Publié le 28 mai 2021

On s’amusait de ses mini-sketchs improvisés dans sa petite chambre d’étudiant à Dijon. Désormais, il fait partie des figures de l’humour sur scène et sur les réseaux sociaux. Si l’on s’intéresse à Amine Radi pour son succès au Maroc et dans l’hexagone, l’état d’esprit qui l’a amené à gagner le coeur des jeunes, fouler les grandes scènes parisiennes et à compter deux millions d’abonnés sur Facebook reste méconnu. Entretien avec un ambitieux qui vient de loin.

Du Jamel Comedy Club au Palais des Glaces pour son propre spectacle, Amine Radi en a fait du chemin. Mais ce qui intéresse la rédaction ne sont pas les accomplissements qui ont fait du jeune homme une étoile montante du rire mais plutôt le chemin qu’il a parcouru avec passion quand il se voyait déjà en haut de l’affiche.

QU’EST-CE QUI T’A AMENÉ À OSER FAIRE TA PROPRE VIDÉO ET LA PUBLIER ?

La solitude. Rires. Ce n’était même pas prévu ! J’ai fait la vidéo parce que je faisais une prépa DCG à l’époque [ndlr: comptabilité], on avait un examen tous les lundis et c’était vraiment dur parce qu’on travaillait beaucoup. J’avais besoin de me défouler.

QUELLE EST LA DIFFÉRENCE ENTRE LE AMINE QUI ÉTAIT DANS SA CHAMBRE D’ÉTUDIANT DE L’ÉPOQUE ET CELUI QUI A JOUÉ DEVANT DES MILLIERS DE SPECTATEURS ?

Je n’aurai jamais cru que j’allais devenir humoriste et en faire mon métier. Il y’a des choses qui changent avec le temps, l’expérience avec la maturité mais surtout quand tu rentres dans le milieu artistique, ce n’est pas facile. Tu deviens moins naïf et tu fais plus attention à ce qui se cache derrière les apparences. Je fais moins confiance aux gens. J’ai appris qu’il n’y a que toi qui peut t’ouvrir des portes et des opportunités. Personne ne peut le faire à ta place.
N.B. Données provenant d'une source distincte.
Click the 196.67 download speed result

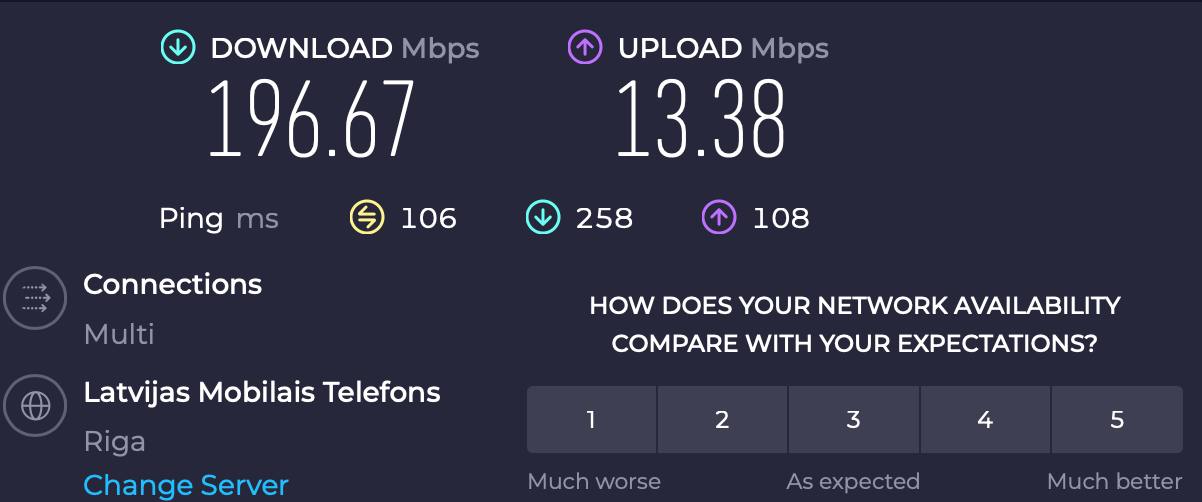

C’est ton travail qui te fait réussir et rien d’autre.

QUEL EST POUR TOI L’ÉLÉMENT-CLÉ QUI A ÉTÉ LE MOTEUR DE TON SUCCÈS ?
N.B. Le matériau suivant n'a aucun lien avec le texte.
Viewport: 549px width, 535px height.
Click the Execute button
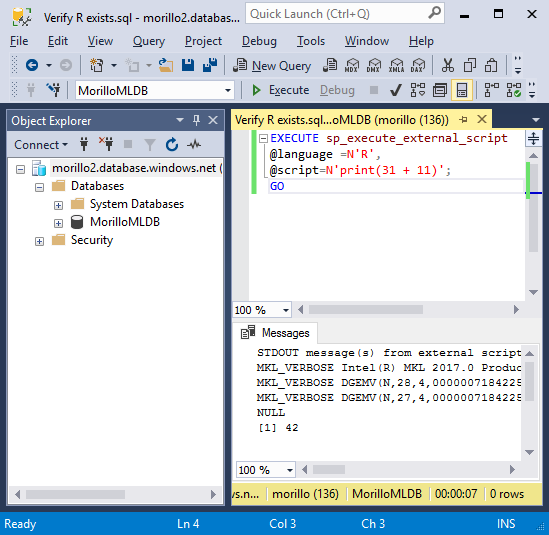tap(281, 90)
Je suis un enfant de Casablanca, j’ai grandi au Maroc et j’ai vécu à Paris. Peu arrivent à élargir un public à plusieurs cultures excepté Gad Elmaleh. Le fait d’avoir eu la chance de jouer devant 11 000 personnes en Algérie, 4000 en Tunisie, en France, au Canada, en Belgique, au Portugal et en Roumanie c’est vraiment avoir un public de toutes nationalités dans mon spectacle.
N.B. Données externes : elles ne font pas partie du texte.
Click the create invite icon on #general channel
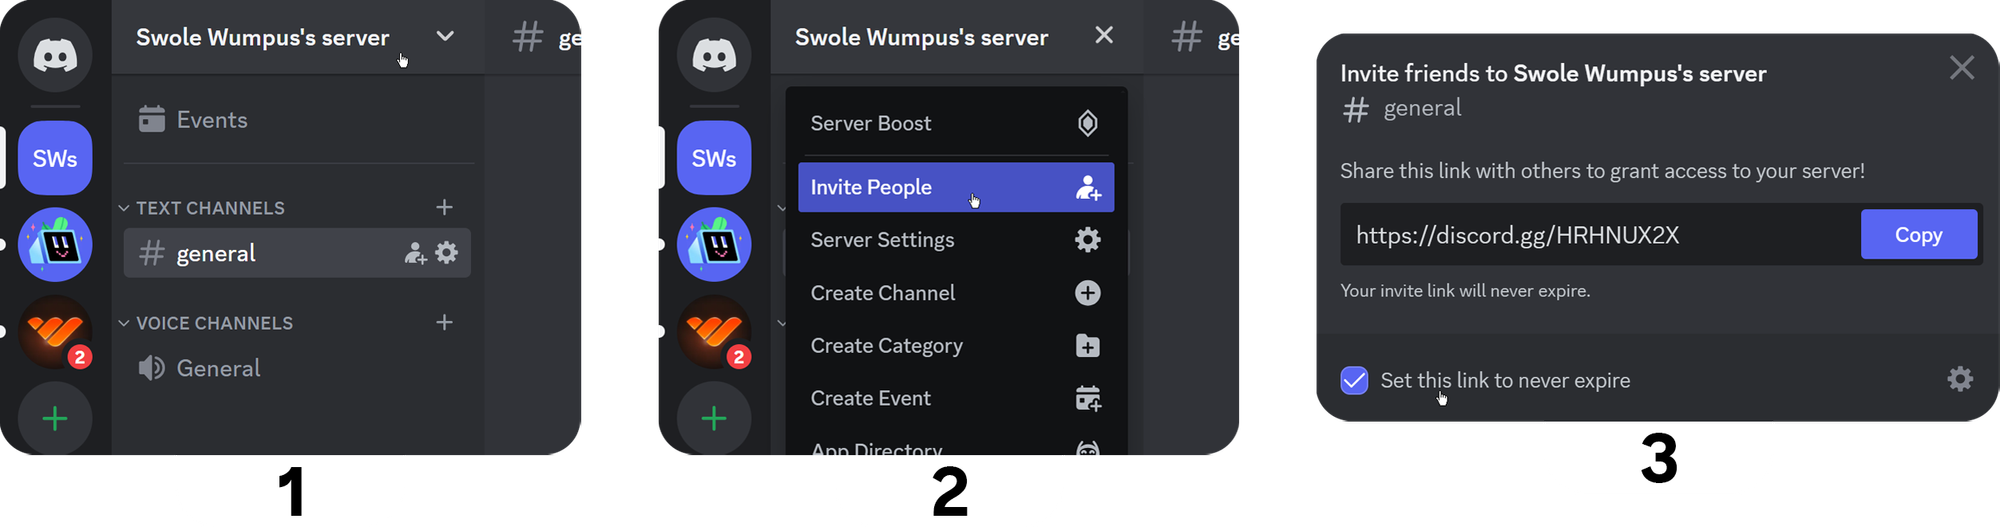This screenshot has height=527, width=2000. click(x=415, y=254)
C’est jouer au-delà du local. Nous, les Marocains, on est adaptables à tous les environnements. On connait les références de tous les pays mais personne ne connait rien sur nous. L’avantage qu’on a est d’être ouvert sur le monde.

QUELLE A ÉTÉ TA RENCONTRE LA PLUS INSPIRANTE ?

Sans citer de nom, j’ai rencontré un artiste que j’étais impatient de voir. Quand je l’ai vu, j’étais tellement déçu que ça m’a réveillé encore plus et m’a poussé à être meilleur.

Quand on est jeune, il y’a des personnes qu’on idolâtre. Quand j’ai découvert la différence entre la personne qu’il laissait transparaître à l’écran et celle qu’il était en réalité, j’ai réalisé que c’était un milieu pas facile. Ça m’a tellement réveillé que je me suis dit qu’il ne faut compter sur personne et travailler dur pour réussir. La déception a donc été un moteur d’inspiration.

ETRE HUMORISTE ÉTAIT-IL UN RÊVE POUR TOI OU UN CONCOURS DE CIRCONSTANCES ?

Tu m’aurais dit 10 ans en arrière que j’allais être humoriste je t’aurais dit : « Jamais de la vie ! ». Je m’attendais à devenir expert-comptable, sans grande conviction. C’était vraiment un concours de circonstances et la vie qui m’a amené à faire de l’humour et je me suis laissé porter.

QU’EST-CE QUI T’AIDE À TENIR BON QUAND TU CONNAIS DES DIFFICULTÉS ?

Ma foi. Je suis croyant et j’ai l’intime conviction que tout est sous contrôle. On a juste à lâcher prise. Si tu as Dieu avec toi, peu importe ta religion, tout est écrit. Je crois aussi que lorsqu’il y’a une difficulté, c’est toujours un mal pour un bien.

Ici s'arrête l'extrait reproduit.